Example 17 comprises the subject matter of example 16, wherein the paging filtering indication further comprises an indication that the first wireless network should filter pages for the wireless device based on at least one of: a particular Packet Data Unit (PDU) session; a particular packet data network (PDN) connection; an indication that the wireless device should only be paged for voice calls; an indication that wireless device should only be paged for predefined paging causes; a particular network slice; a particular traffic class of service; or an indication of a specified duration of time that the wireless device should not be paged.
Example 18 comprises the subject matter of example 4, wherein the paging filtering indication comprises a signal sent from the wireless device to the first wireless network to do at least one of the following: update a previously sent paging filtering indication; restrict paging to only voice calls; or restrict paging to only pages related to a predefined set of critical services.
Example 19 comprises the subject matter of example 18, wherein the paging filtering indication comprises a signal sent from the wireless device to the first wireless network to update a previously sent paging filtering indication, and wherein the updated paging filtering indication is sent via at least one of the following: a service request (SR) message; or a tracking area update (TAU) message.
Example 20 comprises the subject matter of example 4, wherein the NAS leaving indication comprises a signal sent from the wireless device to the first wireless network, and wherein the NAS leaving indication further comprises a paging filtering indication causing the first wireless network to place the wireless device into a suspended state and discard all pages for the wireless device for up to a predefined maximum time duration.
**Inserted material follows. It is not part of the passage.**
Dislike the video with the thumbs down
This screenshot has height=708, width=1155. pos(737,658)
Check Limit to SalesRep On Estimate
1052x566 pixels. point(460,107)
Example 21 comprises the subject matter of example 20, wherein the paging filtering indication is cleared by the first wireless network in response to the wireless device resuming an active connection status with the first wireless network prior to the expiry of the predefined maximum time duration.
Example 22 comprises the subject matter of example 20, wherein the paging filtering indication is cleared by the first wireless network in response to the wireless device not resuming an active connection status with the first wireless network prior to the expiry of the predefined maximum time duration.
Example 23 comprises the subject matter of example 4, wherein at least one of the NAS busy indication or the NAS leaving procedure feature comprises the wireless device sending at least one of the following to the first wireless network: a service request (SR) message comprising paging filtering information; or a tracking area update (TAU) message comprising paging filtering information.
Example 24 comprises the subject matter of example 4, wherein the NAS resume procedure feature comprises the wireless device sending at least one of the following to the first wireless network: a service request (SR) message without paging filtering information; or a tracking area update (TAU) message without paging filtering information.
Example 25 comprises the subject matter of example 4, wherein the NAS leaving procedure feature comprises the wireless device sending a message to the first wireless network using a first SIM card of the multiple SIM cards, in response to determining that an activity is taking place on a second SIM card of the multiple SIM cards that involves: a) a guaranteed bit rate; b) a guaranteed quality of service (QoS); or c) greater than or equal to a predetermined time duration threshold value.
According to example 26, a wireless communications apparatus is disclosed, comprising: a memory; a network interface; one or more processors coupled to the memory, wherein the one or more processors are configured to perform operations, comprising: receiving, via the network interface, a multiple subscriber identity module (multi-SIM) capability message from a wireless device connected to a first wireless network; generating a registration accept signal in response to receiving the multi-SIM capability message, wherein the registration accept signal indicates a first set of features supported by the first wireless network; and sending, via the network interface, the registration accept signal to the wireless device.
Example 27 comprises the subject matter of example 26, wherein the multi-SIM capability message includes an indication that the wireless device supports using multiple SIM cards to establish multiple connections to wireless networks.
Example 28 comprises the subject matter of example 26, wherein the first set of features supported by the first wireless network comprises at least one of the following: a paging cause feature; a Non-Access Stratum (NAS) busy indication feature; a paging collision avoidance feature; a NAS leaving procedure feature; a NAS resume procedure feature; or a paging filtering indication feature.
Example 29 comprises the subject matter of example 28, wherein the paging cause feature comprises an indication of a cause of a page sent to the wireless device.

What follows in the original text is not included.